Woodbridge Delegate John A. “Jack” Rollison III, R-52nd District, who sponsored the referendum legislation, said this is one of the unworkable alternatives opponents are offering.
The state’s spending increases have not gone to waste, he said. Some of it was the $2.5 billion for car tax relief and the state’s rainy day fund now being used in the recession.
“So far in the debate no one has said what programs they are going to cut,” he said. “Our plan is here I would challenge our opponents to come forward with their secret plan so we will know what it is we need to know on the fifth of November.”
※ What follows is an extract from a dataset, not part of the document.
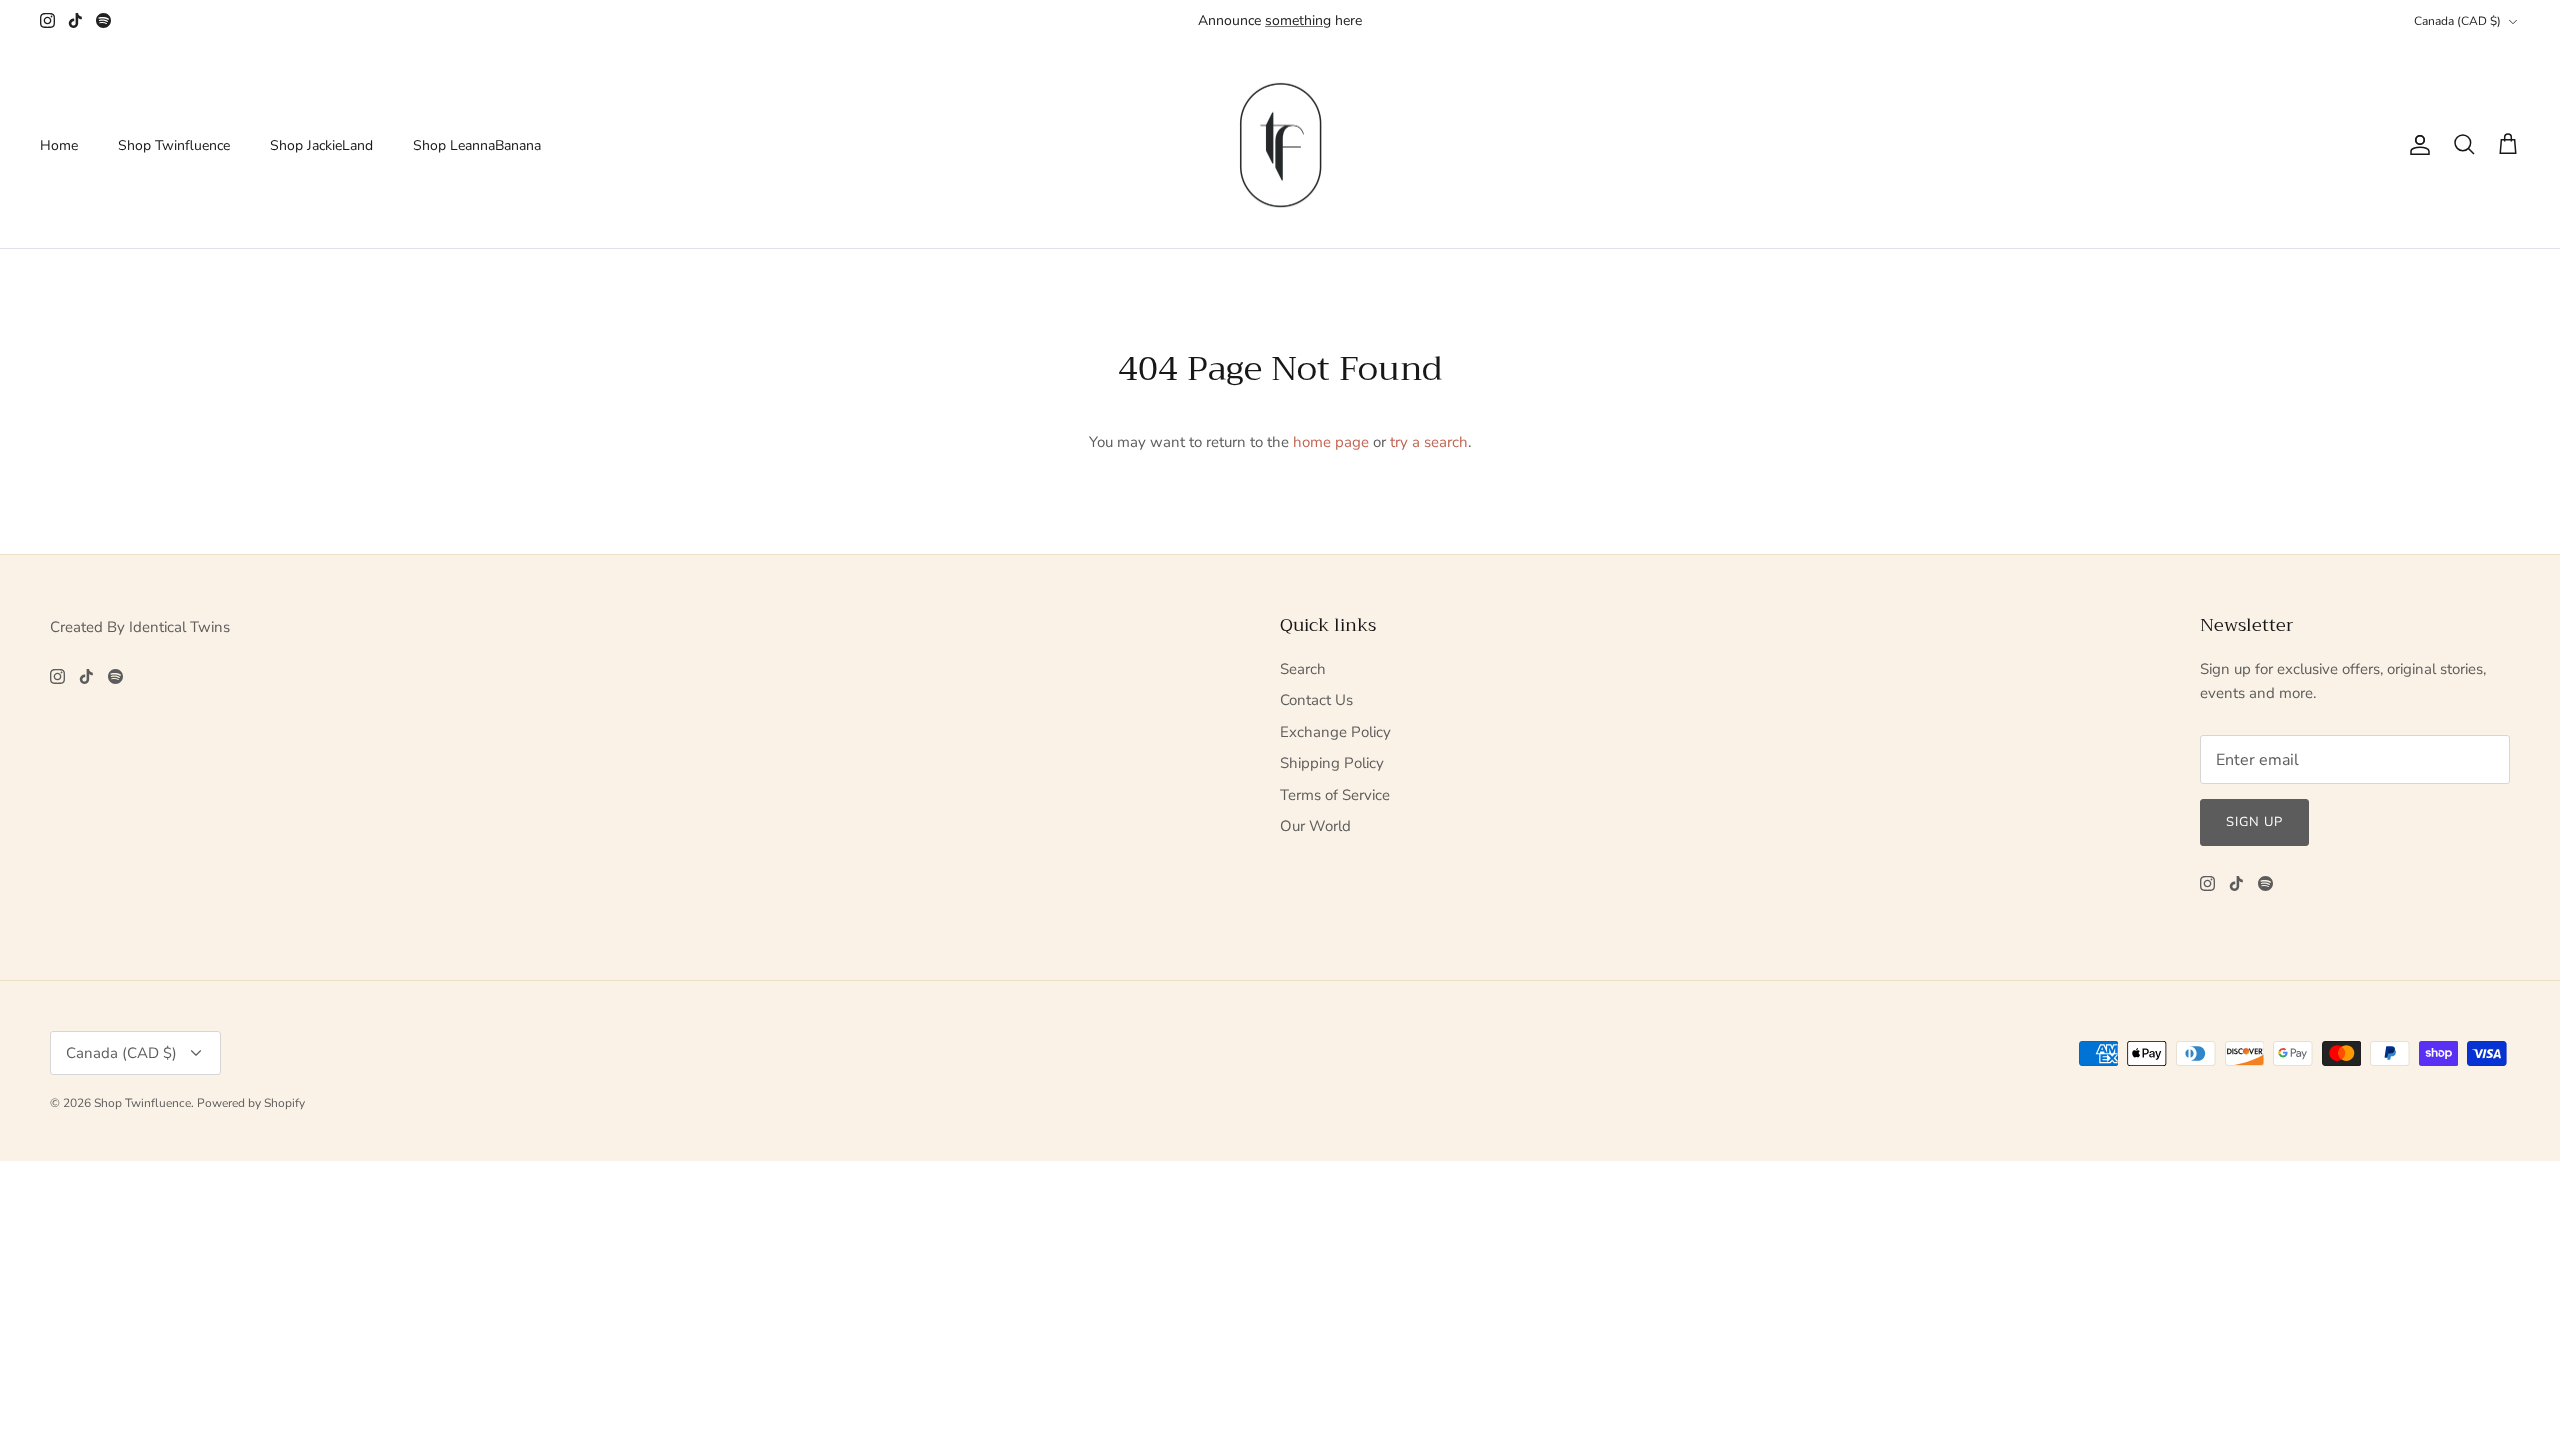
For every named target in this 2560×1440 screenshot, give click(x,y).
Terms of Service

“There is no secret plan by anybody,” said Dale City Delegate L. Scott Lingamfelter, R-31st District, a leading anti-tax advocate. The money can be found in the state budget, he said, since the referendum’s proceeds amount to four tenths of one percent of the Virginia budget. If the state controlled its spending growth to population plus inflation, Virginians would have a $1,700 tax cut, he said.
Whether the tax would be a burden was argued.
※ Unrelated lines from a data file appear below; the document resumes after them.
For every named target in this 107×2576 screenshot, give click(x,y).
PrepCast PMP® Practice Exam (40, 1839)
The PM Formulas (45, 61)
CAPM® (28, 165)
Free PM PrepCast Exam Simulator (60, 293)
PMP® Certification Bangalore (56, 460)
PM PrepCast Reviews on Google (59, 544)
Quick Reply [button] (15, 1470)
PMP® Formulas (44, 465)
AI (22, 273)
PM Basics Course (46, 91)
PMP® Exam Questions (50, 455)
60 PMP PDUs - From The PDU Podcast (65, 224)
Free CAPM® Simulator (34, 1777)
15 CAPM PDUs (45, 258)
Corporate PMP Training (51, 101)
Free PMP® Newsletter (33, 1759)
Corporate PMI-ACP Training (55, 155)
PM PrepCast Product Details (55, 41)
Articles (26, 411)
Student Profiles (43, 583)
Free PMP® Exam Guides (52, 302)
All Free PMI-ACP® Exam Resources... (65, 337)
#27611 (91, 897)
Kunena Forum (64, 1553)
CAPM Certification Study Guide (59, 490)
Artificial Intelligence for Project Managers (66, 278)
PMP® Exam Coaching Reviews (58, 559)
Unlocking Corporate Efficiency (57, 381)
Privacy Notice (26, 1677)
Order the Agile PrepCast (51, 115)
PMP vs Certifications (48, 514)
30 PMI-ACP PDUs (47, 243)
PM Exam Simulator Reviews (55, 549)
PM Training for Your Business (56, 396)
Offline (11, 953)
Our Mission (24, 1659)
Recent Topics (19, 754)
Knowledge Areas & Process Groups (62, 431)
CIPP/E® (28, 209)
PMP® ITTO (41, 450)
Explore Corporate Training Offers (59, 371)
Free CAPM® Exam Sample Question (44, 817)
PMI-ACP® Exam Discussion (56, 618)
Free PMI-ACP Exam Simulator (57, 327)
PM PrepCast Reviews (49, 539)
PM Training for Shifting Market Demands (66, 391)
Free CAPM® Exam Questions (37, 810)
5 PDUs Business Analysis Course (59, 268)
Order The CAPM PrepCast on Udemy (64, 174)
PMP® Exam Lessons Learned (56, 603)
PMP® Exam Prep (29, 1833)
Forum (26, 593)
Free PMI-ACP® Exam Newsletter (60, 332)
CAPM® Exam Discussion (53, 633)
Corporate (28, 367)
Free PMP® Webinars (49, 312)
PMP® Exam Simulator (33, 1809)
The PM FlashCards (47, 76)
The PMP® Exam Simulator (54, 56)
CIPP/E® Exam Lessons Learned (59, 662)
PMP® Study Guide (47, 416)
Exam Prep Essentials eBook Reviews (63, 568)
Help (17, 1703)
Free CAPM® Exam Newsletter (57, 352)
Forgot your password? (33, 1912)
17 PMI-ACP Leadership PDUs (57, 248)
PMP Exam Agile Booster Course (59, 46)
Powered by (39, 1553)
Rick Coplen, a columnist from Dale City who favors the tax proposal, rather than getting into the debate of computing tax cost per family, said “that doesn’t matter. None of us is average.” Instead he said for a $10 book, the cost is a nickel, and for a pair of $100 shoes 50 cents.
Ferrara said the tax increase should be seen as an 11 percent increase, since that is the rate of increase from 4 1/2 to 5 percent. It is an increase that will not terminate after 20 years but will be permanent, he said. “Once you approve that you’ll never get it back,” he said.
Gov. Mark R. Warner has said it would go for 25 to 30 years to pay off the bonds, but opponents have pointed out the law states it can go until the region’s transportation plan is complete.
Rollison said the state law will not allow any of the funds to be diverted out of the region and will not take away from current funding streams, “a fact that state law leaves no doubt, Mr. Ferrara,” he said.
But Lingamfelter said the debate over funding formulas never got going in Richmond this year, and that is the debate that should be going on. “So where are the votes? We got enough to ask you to raise your taxes, we should be able to get enough for the funding formula,” he said.
Rollison said even if all of the state’s highway and primary road dollars were sent to Northern Virginia, that would not be as much money as the referendum. Lingamfelter is a good politician, but a 100 percent funding formula is out of his reach, Rollison said.
Most of the 40 people in attendance at the forum raised their hands when asked if they had already made up their minds on the referendum. To those who did not: “I would like to direct my comments to you three people,” Lingamfelter said.